Carnegie Mellon University

Ethics and AI - Trust and Transparency Recap - Carnegie Mellon University

April 11, 2018

Trust & Transparency on AI - #CMUAIEthics

Trust is a central human relationship, and is critical for both human-human and human-machine interactions. At the same time, technological advances can threaten trust by, for example, making it harder for people to understand these new technologies. On this session Manuela Veloso, Moshe Y. Vardi, Kerstin Vignard and David Danks discussed “Trust & Transparency on AI” on the ways in which trust affects one another, and of the machines, how is it affected by technology, and how we can preserve the trust we want.

Each panelist answered: In your view, what is the most important or challenging aspect for trust in AI robotic technologies including in their development use? 

Kersin Vignard: The implications of the weaponization of these technologies are particularly important, issues surrounding transparency and verification of algorithmic systems are among the most important when we consider increasing autonomy in weapons systems.

Moshe Y. Vardi: It’s important to recognize that we are in a situation right now of a trust crisis in AI. 

Manuela Veloso: The key is to build these programs for which eventually there will be a change in society is to “justify” and have our problem solving algorithms generate such justifications as to why such solution was applied, and explain these on simple English language and not on the language it was built to whoever is requesting an explanation. These are just a part on what will enable us to build more trust on the use and development of our AI, Robotics and Machine Learning. 

Watch a full recap of the session: 


The final distinguished lecturer was Anca Dragan who spoke about "Transparency & Trustworthiness on AI and Robotics" 

Robots take actions that change the state of the world, and usually how they choose to which actions to take is usually called a reward function or objective function to maximize cumulative reward.

Reward Metric for Developing AI Systems

How do we ensure alignment between the user’s mental model and the robot?

… We could work on the robot side to leverage trustworthiness or work on the human side to calibrate expectations to reality.

What techniques are used when a robot has to interact with multiple people?

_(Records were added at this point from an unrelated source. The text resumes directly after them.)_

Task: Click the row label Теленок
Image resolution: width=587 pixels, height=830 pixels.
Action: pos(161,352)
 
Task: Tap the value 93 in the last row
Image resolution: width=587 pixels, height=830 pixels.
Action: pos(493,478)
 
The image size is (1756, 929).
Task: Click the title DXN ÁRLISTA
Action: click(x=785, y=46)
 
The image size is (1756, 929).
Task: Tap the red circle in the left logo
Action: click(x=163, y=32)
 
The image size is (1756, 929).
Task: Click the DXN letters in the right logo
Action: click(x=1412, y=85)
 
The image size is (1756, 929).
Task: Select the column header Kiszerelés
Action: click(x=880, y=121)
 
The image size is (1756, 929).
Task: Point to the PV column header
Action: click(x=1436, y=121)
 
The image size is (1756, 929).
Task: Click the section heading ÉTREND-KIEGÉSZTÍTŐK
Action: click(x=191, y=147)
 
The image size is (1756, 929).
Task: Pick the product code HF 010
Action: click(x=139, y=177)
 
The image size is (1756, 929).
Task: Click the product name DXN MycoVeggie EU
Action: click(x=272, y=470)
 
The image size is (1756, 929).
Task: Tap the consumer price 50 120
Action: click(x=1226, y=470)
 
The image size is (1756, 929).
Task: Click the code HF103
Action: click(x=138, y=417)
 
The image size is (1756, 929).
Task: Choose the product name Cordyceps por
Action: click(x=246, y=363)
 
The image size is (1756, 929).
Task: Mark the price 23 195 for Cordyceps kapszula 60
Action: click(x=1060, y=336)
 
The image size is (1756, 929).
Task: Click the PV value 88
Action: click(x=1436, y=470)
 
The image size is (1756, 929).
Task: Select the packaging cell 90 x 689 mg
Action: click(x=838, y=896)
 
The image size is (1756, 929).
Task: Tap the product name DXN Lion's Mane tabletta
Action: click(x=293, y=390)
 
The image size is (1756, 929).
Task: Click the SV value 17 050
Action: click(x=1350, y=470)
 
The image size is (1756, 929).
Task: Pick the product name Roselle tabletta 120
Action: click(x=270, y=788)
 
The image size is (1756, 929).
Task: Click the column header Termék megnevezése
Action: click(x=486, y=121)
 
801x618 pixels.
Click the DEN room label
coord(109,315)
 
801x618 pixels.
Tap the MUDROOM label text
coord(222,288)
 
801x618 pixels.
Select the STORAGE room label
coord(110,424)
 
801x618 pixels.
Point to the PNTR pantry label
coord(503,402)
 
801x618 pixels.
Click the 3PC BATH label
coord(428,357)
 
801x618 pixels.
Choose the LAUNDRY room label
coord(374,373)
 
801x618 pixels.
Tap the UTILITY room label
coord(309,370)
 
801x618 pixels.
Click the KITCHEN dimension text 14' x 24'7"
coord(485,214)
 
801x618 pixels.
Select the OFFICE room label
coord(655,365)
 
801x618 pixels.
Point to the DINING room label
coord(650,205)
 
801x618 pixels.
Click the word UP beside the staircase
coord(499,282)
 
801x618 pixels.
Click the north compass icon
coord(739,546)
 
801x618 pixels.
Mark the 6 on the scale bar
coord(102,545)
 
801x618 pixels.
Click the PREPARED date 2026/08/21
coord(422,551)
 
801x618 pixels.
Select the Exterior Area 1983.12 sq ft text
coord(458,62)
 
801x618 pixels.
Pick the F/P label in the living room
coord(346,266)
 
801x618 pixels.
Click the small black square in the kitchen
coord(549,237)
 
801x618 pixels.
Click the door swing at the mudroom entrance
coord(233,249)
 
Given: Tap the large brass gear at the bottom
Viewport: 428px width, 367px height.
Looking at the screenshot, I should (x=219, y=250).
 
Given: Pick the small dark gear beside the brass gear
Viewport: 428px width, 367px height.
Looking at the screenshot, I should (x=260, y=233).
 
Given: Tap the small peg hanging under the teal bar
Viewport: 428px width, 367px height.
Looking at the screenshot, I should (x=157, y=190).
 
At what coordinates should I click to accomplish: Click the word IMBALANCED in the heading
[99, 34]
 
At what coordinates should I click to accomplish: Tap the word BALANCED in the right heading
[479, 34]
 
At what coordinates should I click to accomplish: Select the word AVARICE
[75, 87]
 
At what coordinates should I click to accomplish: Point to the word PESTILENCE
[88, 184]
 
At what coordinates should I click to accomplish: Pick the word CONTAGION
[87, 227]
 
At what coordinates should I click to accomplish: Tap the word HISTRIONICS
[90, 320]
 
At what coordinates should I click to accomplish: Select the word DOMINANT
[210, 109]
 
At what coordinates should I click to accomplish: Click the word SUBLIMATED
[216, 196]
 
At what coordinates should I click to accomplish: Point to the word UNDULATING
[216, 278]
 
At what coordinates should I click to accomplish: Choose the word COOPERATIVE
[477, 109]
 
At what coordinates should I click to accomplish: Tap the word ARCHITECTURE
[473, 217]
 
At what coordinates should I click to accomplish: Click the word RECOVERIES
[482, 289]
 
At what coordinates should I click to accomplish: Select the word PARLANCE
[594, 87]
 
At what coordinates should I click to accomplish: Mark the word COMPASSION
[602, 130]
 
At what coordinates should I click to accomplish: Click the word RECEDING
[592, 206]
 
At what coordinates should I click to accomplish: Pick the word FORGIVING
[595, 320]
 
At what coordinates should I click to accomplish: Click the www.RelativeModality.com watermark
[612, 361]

One thing that we experimented with is that if the robot can learn from many people, when it sees a new person it should start from scratch, to allow customization of user experience, however we don’t want the robot to learn from scratch as there’s common things that are shared between users, so one way to look at this would be as to have the robot learn from its previous users, and then learn those new person’s actions maneuver and allow for individual customization.